Coming from someone who has dealt with insecurities her entire life, I’ve got this topic covered.
Insecurities come in all shape and sizes, and so do people. For me, I’ve been insecure about my weight since I was about 12. I was constantly struggling to feel pretty and accepted when society today only really embraced and advertised the “thin” girl. How is anyone supposed to keep with those standards? I’m sorry, but I am NOT a size 0 and I never will be. But today’s society is so two-faced!
They’re constantly telling us girls that even though we aren’t as skinny as the girls on the Victoria Secret runway that it’s okay because beauty isn’t about what size dress you wear but how big your heart is. Okay, fine then. But on the other hand, society is shaming those same models because they’re “too thin”. They look anorexic, unhealthy, etc.
Where is this idea that beauty is seen in all different sizes? Because if you’re telling me it’s not about my dress size but more about the size of my heart, then you, my friend, don’t know what you’re talking about.
I’ve ALWAYS struggled with how to cope with my insecurities. Whether you’re insecure about your weight, like me, or your acne (which I’ve also dealt with), the size of your legs, your athletic ability, the color of your hair, WHATEVER IT IS, how do we deal with it? Because let’s face it; we’ve read these posts before… the ones that talk to us about getting a new perspective, and facing our insecurities head on… blah, blah, blah. I feel better for about 5 minutes after I read them and then I go out, coming back to realize, “Wow, I looked HUGE in this outfit.” Everything I read goes in one ear and out the other.

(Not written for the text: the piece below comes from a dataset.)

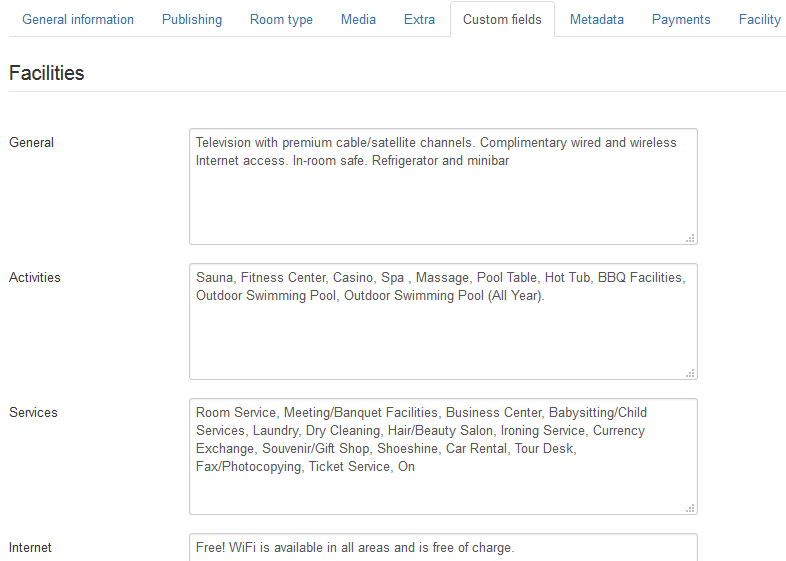Click inside the General facilities text area

coord(443,200)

So what makes this go away? How can I look in the mirror and finally be happy about what I see? Because quite honestly, I don’t like what I see half the time. I think about how I feel, my perspective on how I look, and I just get angry!
I think, “Why is my boyfriend with someone who looks this way?”, and whether or not everyone I hang out with and wonder if believes that I’m the “fat friend.”
Why does this matter so much to me? I’m honestly asking because I don’t have an answer! I don’t know what to do about my insecurities! I don’t know how to make the thoughts in my head line-up with the way I know I should think about myself.
All I can tell you is this:
- Take it one day at a time, remembering to breathe.
- Become someone you like, not someone you’re pretending to be.
- Realize what you want, not just what other people want from you.
- Push yourself out of your comfort zone.
- Focus on where your strengths are, not where you think you’re lacking.
I know that I can’t let my insecure thoughts take over my head, but a lot of times they do. I hate looking at pictures of myself because I always think my arms look too flabby, and my stomach looks too big. Other people think I’m crazy, but you know what? They aren’t fighting the same battle and honestly, I don’t want to hear it from them!
All I can do is control my thoughts. I can do this. My size doesn’t matter and I can be comfortable in my own skin and I will work hard to get there.